> _STATED EXERCISE_
Can you write out again the lines from the one containing "Identify the location of 'USLUGE'." through the last line, replacing "coordinate pair" with "pair of values" and leaving everything else unchanged?

_ _ _ _ _

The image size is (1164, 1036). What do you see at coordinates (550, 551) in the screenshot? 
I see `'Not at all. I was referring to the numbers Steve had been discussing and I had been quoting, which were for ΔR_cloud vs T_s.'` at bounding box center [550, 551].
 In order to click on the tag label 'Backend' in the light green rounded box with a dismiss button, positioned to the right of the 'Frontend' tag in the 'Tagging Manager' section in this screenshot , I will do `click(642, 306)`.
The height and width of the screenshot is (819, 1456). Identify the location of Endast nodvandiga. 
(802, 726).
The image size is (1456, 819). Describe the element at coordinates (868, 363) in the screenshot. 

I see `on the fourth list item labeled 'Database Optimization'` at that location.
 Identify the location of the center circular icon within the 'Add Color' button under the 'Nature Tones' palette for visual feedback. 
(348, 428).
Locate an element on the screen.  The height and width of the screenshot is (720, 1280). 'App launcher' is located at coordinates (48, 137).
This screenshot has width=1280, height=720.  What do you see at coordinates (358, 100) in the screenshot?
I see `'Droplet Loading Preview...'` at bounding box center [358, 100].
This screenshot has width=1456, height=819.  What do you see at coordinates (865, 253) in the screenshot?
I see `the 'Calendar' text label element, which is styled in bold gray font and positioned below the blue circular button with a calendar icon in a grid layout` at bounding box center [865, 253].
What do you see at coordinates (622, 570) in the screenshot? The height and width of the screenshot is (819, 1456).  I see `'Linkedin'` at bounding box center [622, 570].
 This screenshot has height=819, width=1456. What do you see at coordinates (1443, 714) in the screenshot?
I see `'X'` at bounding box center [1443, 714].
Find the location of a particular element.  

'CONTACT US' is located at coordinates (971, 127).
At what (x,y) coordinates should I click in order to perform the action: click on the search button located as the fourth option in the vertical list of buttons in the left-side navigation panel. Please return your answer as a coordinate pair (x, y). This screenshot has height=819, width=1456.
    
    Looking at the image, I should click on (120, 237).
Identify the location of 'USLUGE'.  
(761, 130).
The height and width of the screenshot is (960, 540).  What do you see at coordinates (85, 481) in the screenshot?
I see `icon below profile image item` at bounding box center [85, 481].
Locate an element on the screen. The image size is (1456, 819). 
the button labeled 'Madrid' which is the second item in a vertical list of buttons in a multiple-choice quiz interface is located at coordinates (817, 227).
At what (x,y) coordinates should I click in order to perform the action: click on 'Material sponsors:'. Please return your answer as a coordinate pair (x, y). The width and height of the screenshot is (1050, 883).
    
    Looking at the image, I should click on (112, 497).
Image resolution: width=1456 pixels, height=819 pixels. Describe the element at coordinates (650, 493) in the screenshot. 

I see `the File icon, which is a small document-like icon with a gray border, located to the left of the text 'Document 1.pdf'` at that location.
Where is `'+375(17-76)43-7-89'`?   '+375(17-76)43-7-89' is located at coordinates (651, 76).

_ _ _ _ _

> _COMPLETED EXERCISE_
Identify the location of 'USLUGE'.  
(761, 130).
The height and width of the screenshot is (960, 540).  What do you see at coordinates (85, 481) in the screenshot?
I see `icon below profile image item` at bounding box center [85, 481].
Locate an element on the screen. The image size is (1456, 819). 
the button labeled 'Madrid' which is the second item in a vertical list of buttons in a multiple-choice quiz interface is located at coordinates (817, 227).
At what (x,y) coordinates should I click in order to perform the action: click on 'Material sponsors:'. Please return your answer as a pair of values (x, y). The width and height of the screenshot is (1050, 883).
    
    Looking at the image, I should click on (112, 497).
Image resolution: width=1456 pixels, height=819 pixels. Describe the element at coordinates (650, 493) in the screenshot. 

I see `the File icon, which is a small document-like icon with a gray border, located to the left of the text 'Document 1.pdf'` at that location.
Where is `'+375(17-76)43-7-89'`?   '+375(17-76)43-7-89' is located at coordinates (651, 76).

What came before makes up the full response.